* **Task item**
The whole listing should be given back without any alteration.

=== Begin Enclosure ===

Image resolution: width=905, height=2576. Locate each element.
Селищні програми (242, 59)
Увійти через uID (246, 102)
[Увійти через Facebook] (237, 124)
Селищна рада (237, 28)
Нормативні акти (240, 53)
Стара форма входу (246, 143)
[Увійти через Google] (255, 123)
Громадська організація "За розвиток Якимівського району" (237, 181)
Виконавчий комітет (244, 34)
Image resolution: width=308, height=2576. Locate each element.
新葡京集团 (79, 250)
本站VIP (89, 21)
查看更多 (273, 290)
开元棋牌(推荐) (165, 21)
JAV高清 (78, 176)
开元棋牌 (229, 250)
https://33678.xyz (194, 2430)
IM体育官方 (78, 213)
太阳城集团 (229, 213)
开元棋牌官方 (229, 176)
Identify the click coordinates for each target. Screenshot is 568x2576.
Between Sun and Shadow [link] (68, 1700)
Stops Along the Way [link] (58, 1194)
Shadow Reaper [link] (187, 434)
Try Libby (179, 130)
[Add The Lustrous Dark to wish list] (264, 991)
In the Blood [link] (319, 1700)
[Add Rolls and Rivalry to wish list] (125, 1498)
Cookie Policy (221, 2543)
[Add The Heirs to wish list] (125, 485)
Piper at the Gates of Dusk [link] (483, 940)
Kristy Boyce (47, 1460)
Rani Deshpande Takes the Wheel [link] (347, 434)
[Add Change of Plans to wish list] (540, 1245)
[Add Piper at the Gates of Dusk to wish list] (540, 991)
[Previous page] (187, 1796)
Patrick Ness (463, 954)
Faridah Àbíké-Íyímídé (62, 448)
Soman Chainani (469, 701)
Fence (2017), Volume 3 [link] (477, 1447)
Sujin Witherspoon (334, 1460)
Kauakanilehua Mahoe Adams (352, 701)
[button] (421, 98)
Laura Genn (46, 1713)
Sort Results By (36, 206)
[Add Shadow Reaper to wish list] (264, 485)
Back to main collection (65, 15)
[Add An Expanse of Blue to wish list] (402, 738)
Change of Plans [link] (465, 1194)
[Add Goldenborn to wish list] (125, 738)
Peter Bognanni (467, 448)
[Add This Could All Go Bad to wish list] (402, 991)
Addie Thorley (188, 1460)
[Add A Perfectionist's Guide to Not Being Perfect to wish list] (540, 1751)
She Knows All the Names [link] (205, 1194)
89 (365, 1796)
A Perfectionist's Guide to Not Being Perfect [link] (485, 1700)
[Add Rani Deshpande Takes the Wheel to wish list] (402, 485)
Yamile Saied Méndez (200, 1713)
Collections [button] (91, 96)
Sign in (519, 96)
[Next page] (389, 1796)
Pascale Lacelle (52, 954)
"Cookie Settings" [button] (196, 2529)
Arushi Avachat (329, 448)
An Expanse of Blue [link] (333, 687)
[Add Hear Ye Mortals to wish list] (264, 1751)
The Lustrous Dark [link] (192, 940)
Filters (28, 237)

=== End Enclosure ===

* **Result of the exercise**
Image resolution: width=905, height=2576. Locate each element.
Селищні програми (242, 59)
Увійти через uID (246, 102)
[Увійти через Facebook] (237, 124)
Селищна рада (237, 28)
Нормативні акти (240, 53)
Стара форма входу (246, 143)
[Увійти через Google] (255, 123)
Громадська організація "За розвиток Якимівського району" (237, 181)
Виконавчий комітет (244, 34)
Image resolution: width=308, height=2576. Locate each element.
新葡京集团 (79, 250)
本站VIP (89, 21)
查看更多 (273, 290)
开元棋牌(推荐) (165, 21)
JAV高清 (78, 176)
开元棋牌 (229, 250)
https://33678.xyz (194, 2430)
IM体育官方 (78, 213)
太阳城集团 (229, 213)
开元棋牌官方 (229, 176)
Identify the click coordinates for each target. Screenshot is 568x2576.
Between Sun and Shadow [link] (68, 1700)
Stops Along the Way [link] (58, 1194)
Shadow Reaper [link] (187, 434)
Try Libby (179, 130)
[Add The Lustrous Dark to wish list] (264, 991)
In the Blood [link] (319, 1700)
[Add Rolls and Rivalry to wish list] (125, 1498)
Cookie Policy (221, 2543)
[Add The Heirs to wish list] (125, 485)
Piper at the Gates of Dusk [link] (483, 940)
Kristy Boyce (47, 1460)
Rani Deshpande Takes the Wheel [link] (347, 434)
[Add Change of Plans to wish list] (540, 1245)
[Add Piper at the Gates of Dusk to wish list] (540, 991)
[Previous page] (187, 1796)
Patrick Ness (463, 954)
Faridah Àbíké-Íyímídé (62, 448)
Soman Chainani (469, 701)
Fence (2017), Volume 3 [link] (477, 1447)
Sujin Witherspoon (334, 1460)
Kauakanilehua Mahoe Adams (352, 701)
[button] (421, 98)
Laura Genn (46, 1713)
Sort Results By (36, 206)
[Add Shadow Reaper to wish list] (264, 485)
Back to main collection (65, 15)
[Add An Expanse of Blue to wish list] (402, 738)
Change of Plans [link] (465, 1194)
[Add Goldenborn to wish list] (125, 738)
Peter Bognanni (467, 448)
[Add This Could All Go Bad to wish list] (402, 991)
Addie Thorley (188, 1460)
[Add A Perfectionist's Guide to Not Being Perfect to wish list] (540, 1751)
She Knows All the Names [link] (205, 1194)
89 (365, 1796)
A Perfectionist's Guide to Not Being Perfect [link] (485, 1700)
[Add Rani Deshpande Takes the Wheel to wish list] (402, 485)
Yamile Saied Méndez (200, 1713)
Collections [button] (91, 96)
Sign in (519, 96)
[Next page] (389, 1796)
Pascale Lacelle (52, 954)
"Cookie Settings" [button] (196, 2529)
Arushi Avachat (329, 448)
An Expanse of Blue [link] (333, 687)
[Add Hear Ye Mortals to wish list] (264, 1751)
The Lustrous Dark [link] (192, 940)
Filters (28, 237)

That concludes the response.